> **Data**:
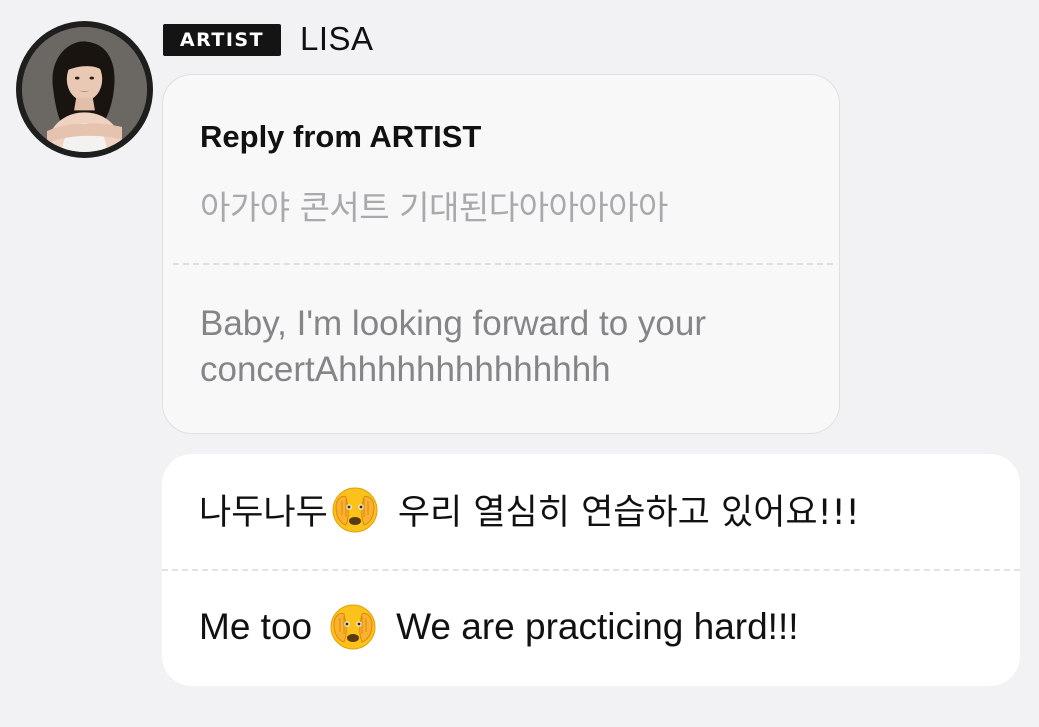 This screenshot has width=1039, height=727. What do you see at coordinates (341, 136) in the screenshot?
I see `reply-title: Reply from ARTIST` at bounding box center [341, 136].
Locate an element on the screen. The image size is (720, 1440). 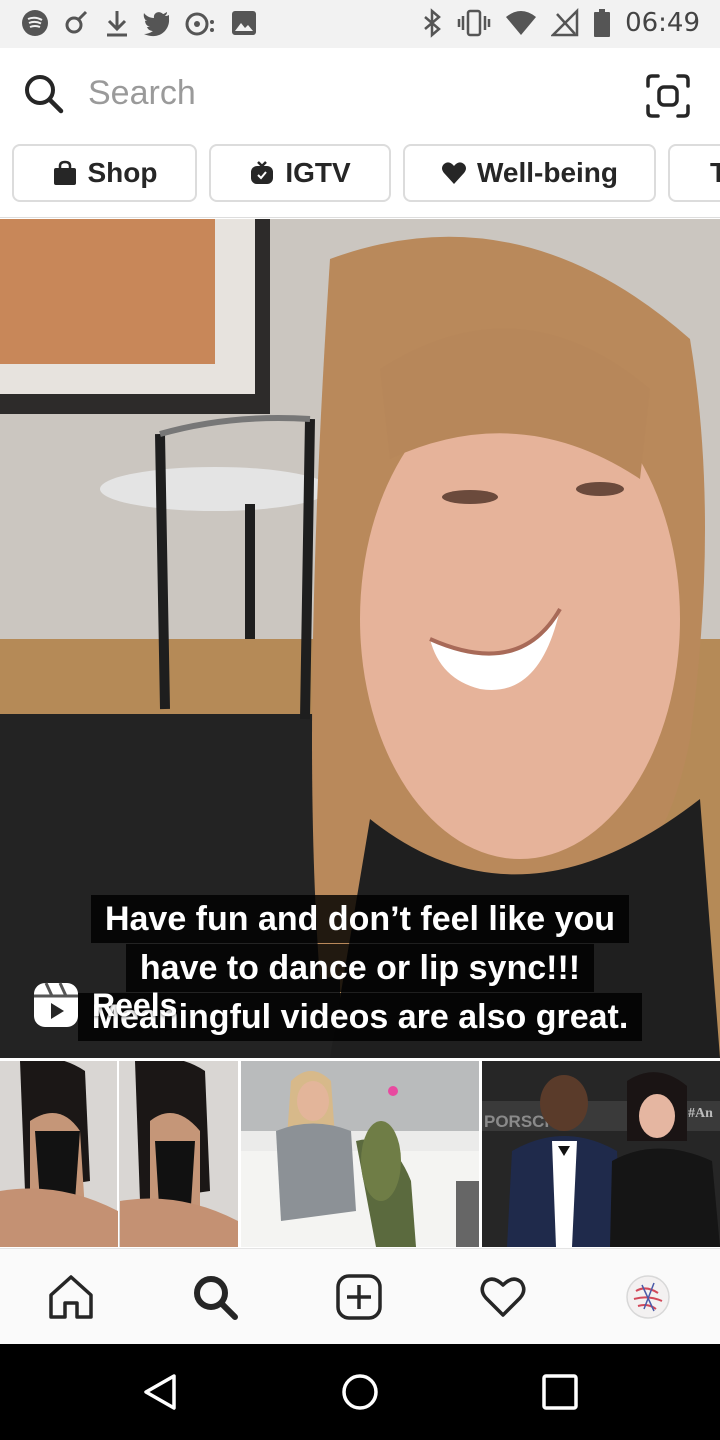
search-header is located at coordinates (360, 96).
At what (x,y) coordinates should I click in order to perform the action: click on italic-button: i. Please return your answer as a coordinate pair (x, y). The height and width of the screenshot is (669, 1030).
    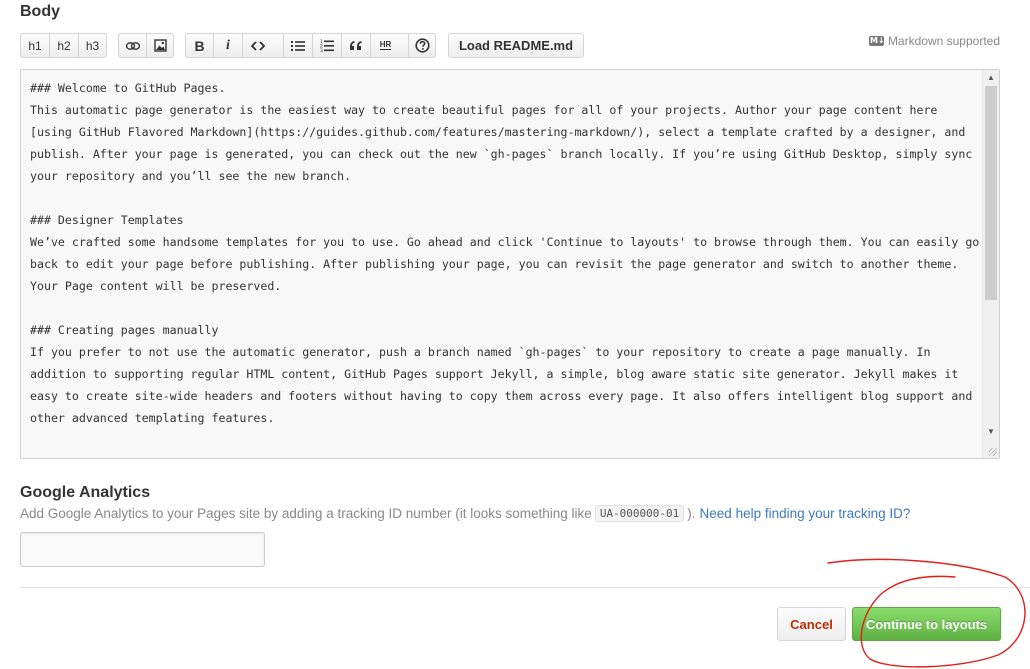
    Looking at the image, I should click on (228, 46).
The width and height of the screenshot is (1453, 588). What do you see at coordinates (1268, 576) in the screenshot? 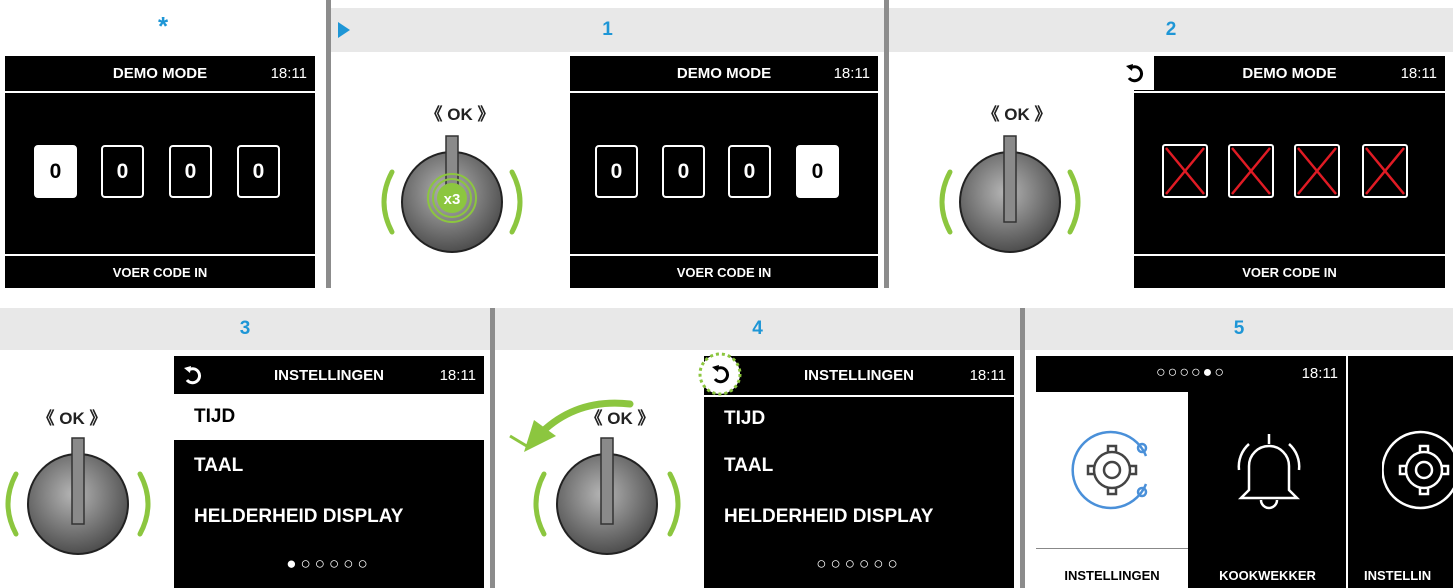
I see `tile-label: KOOKWEKKER` at bounding box center [1268, 576].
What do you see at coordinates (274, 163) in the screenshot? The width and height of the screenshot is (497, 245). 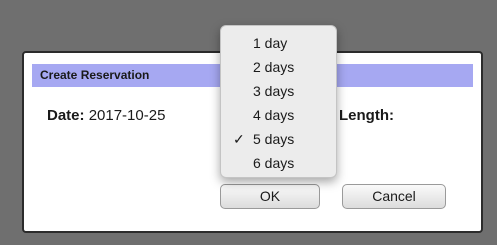 I see `option-label: 6 days` at bounding box center [274, 163].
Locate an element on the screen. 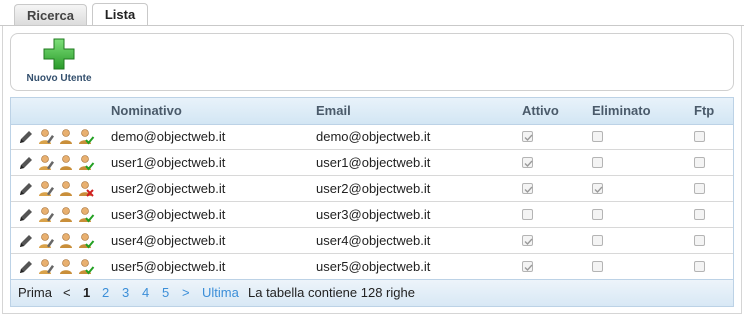 The width and height of the screenshot is (744, 316). table-row: user4@objectweb.it user4@objectweb.it is located at coordinates (372, 241).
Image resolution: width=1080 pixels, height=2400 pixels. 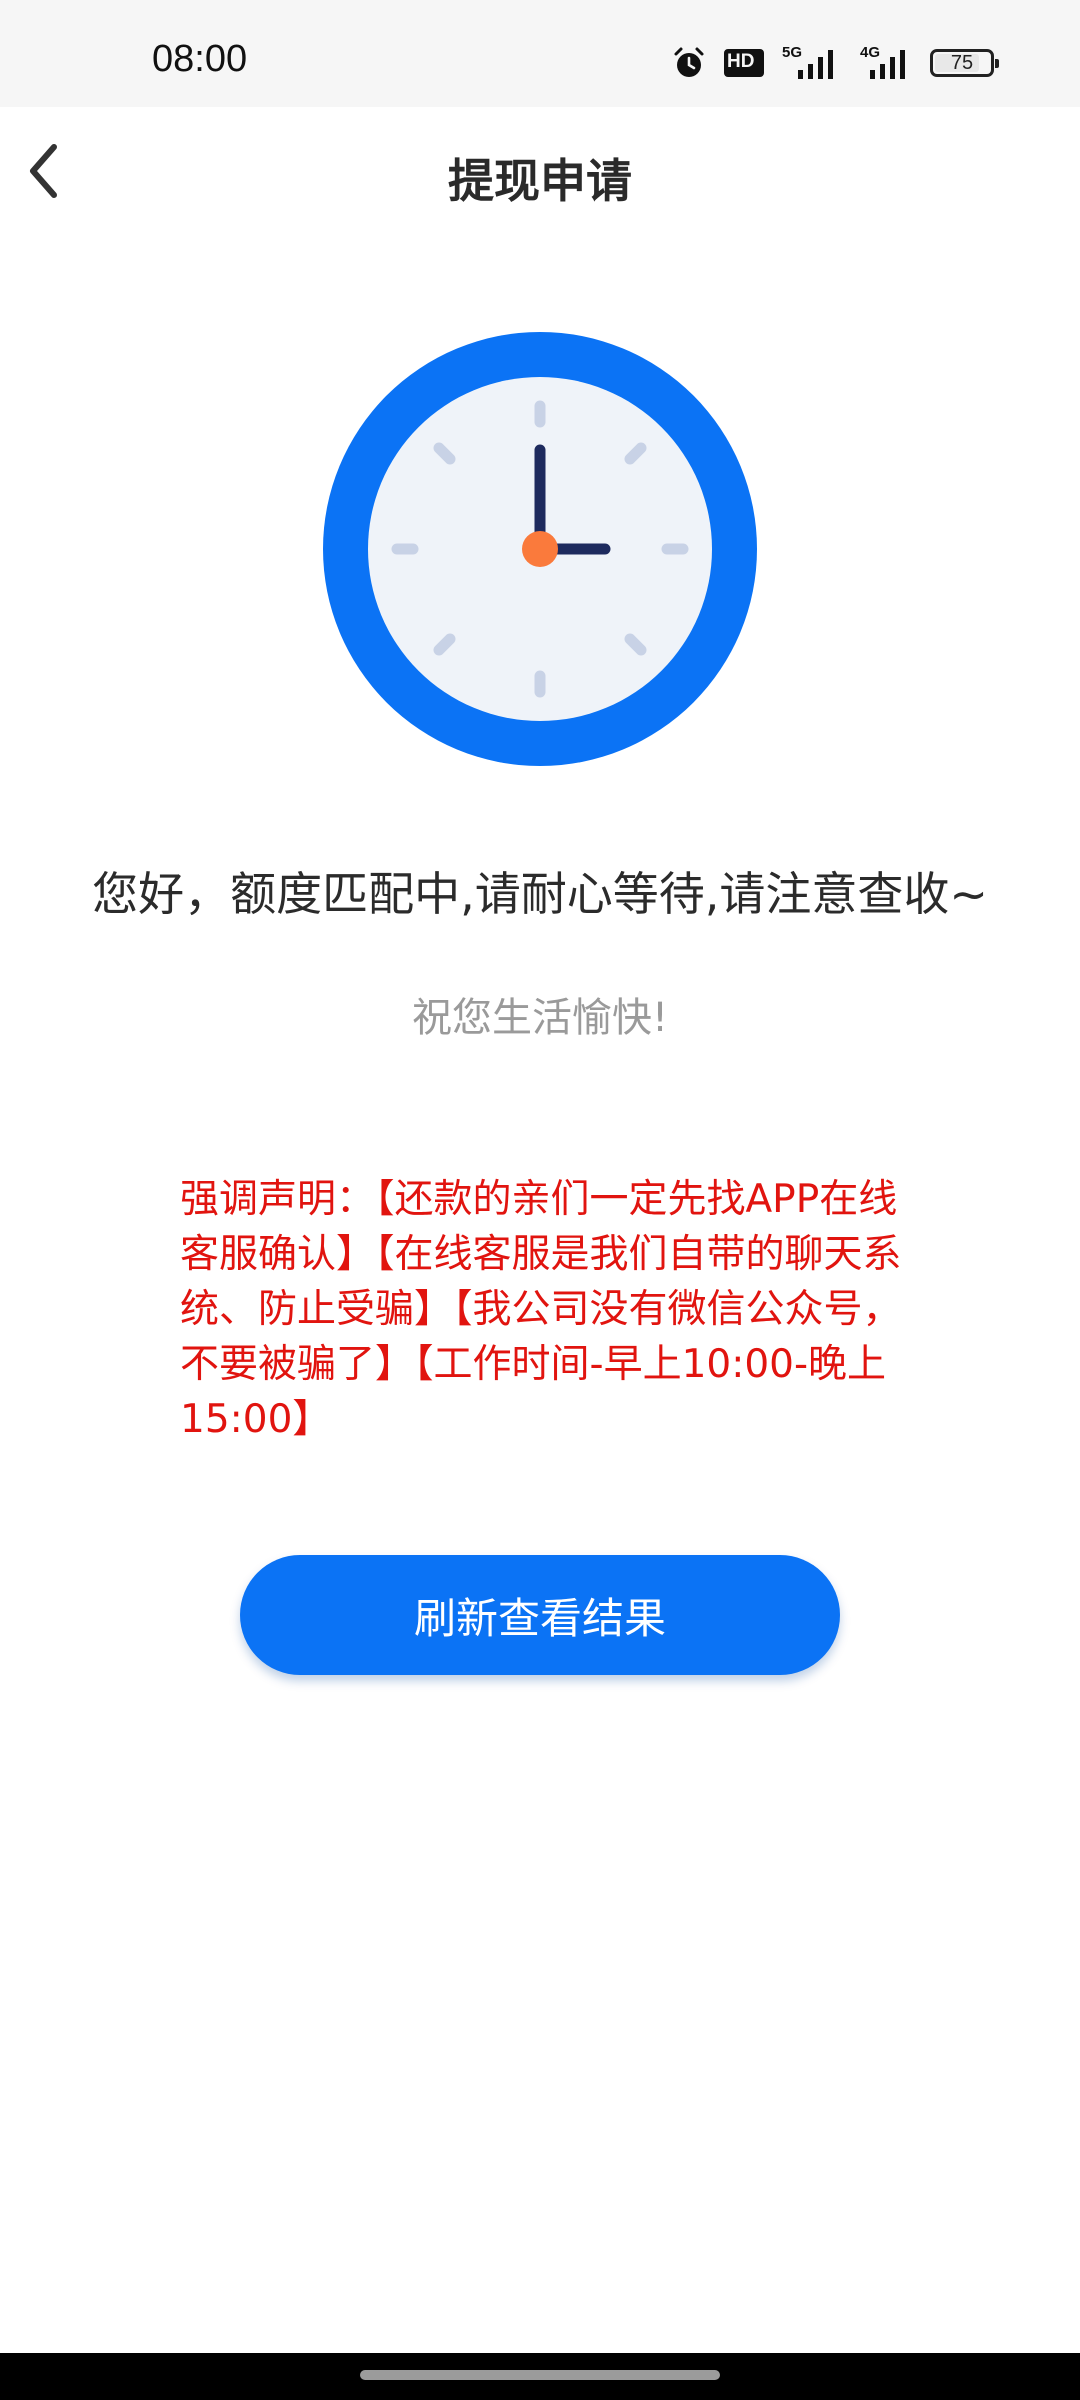 What do you see at coordinates (540, 54) in the screenshot?
I see `status-bar: 08:00 HD 5G 4G 75` at bounding box center [540, 54].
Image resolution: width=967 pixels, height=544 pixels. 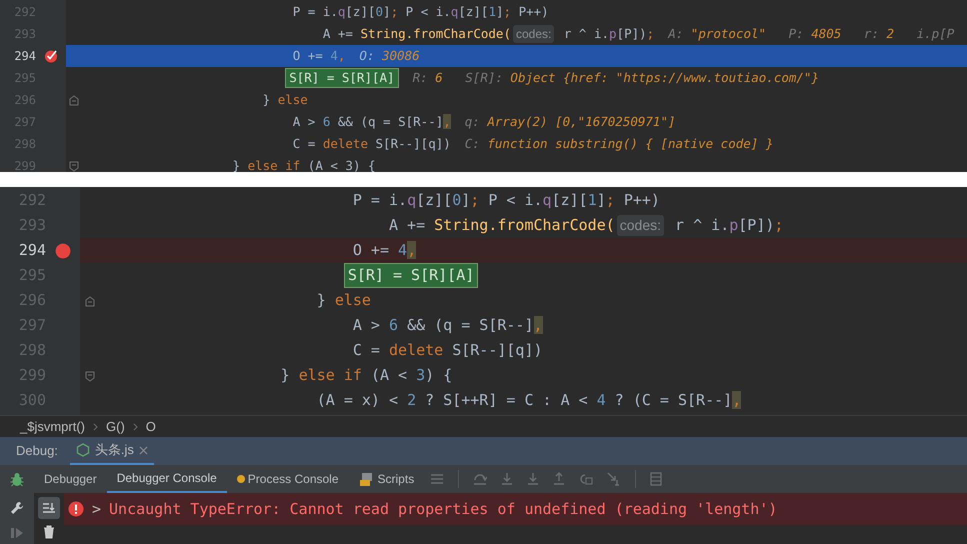 What do you see at coordinates (386, 479) in the screenshot?
I see `toolbar-tab: Scripts` at bounding box center [386, 479].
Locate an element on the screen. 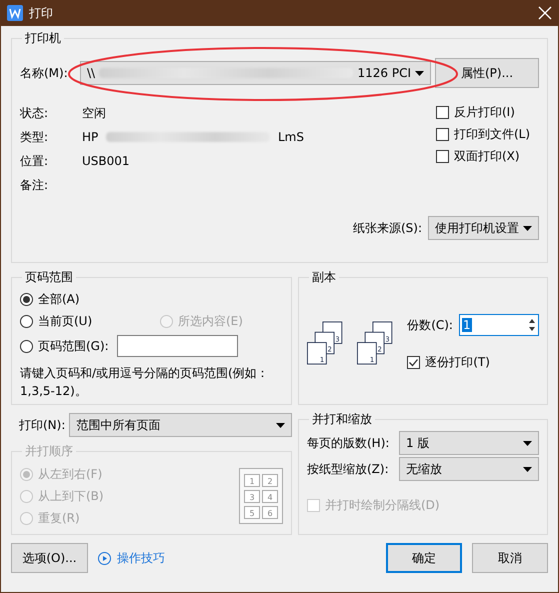  field-label: 按纸型缩放(Z): is located at coordinates (348, 469).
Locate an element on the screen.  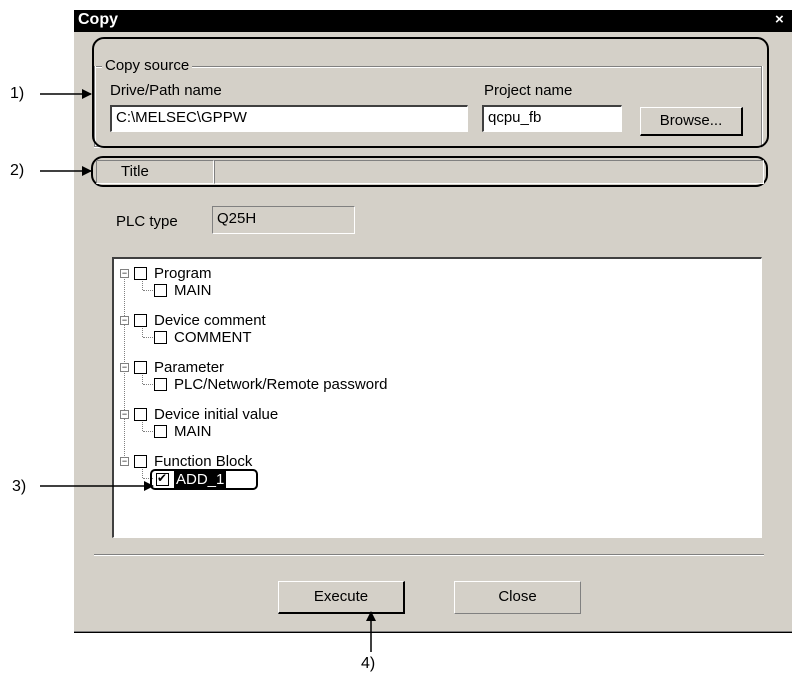
content-group-bottom is located at coordinates (429, 555).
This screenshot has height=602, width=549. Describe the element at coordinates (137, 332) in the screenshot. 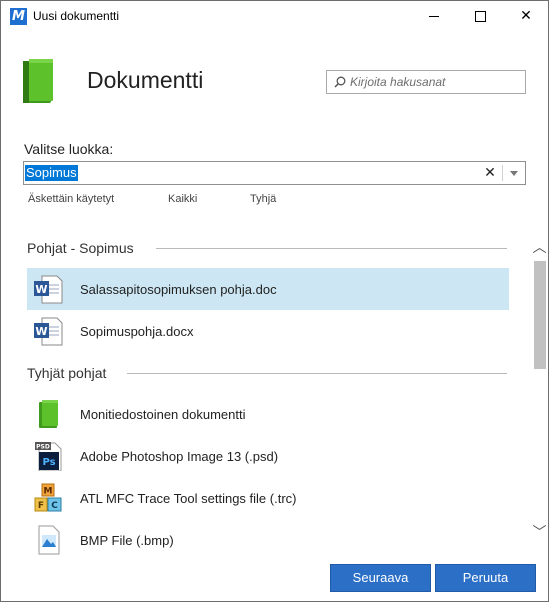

> **Exercise brief**:
List each line of the items above that contains the string "should". Matching is case-sensitive.

> **Final answer**:
At what (x,y) coordinates should I click in order to perform the action: click on italic-button: i. Please return your answer as a coordinate pair (x, y). The height and width of the screenshot is (669, 1030).
    Looking at the image, I should click on (228, 46).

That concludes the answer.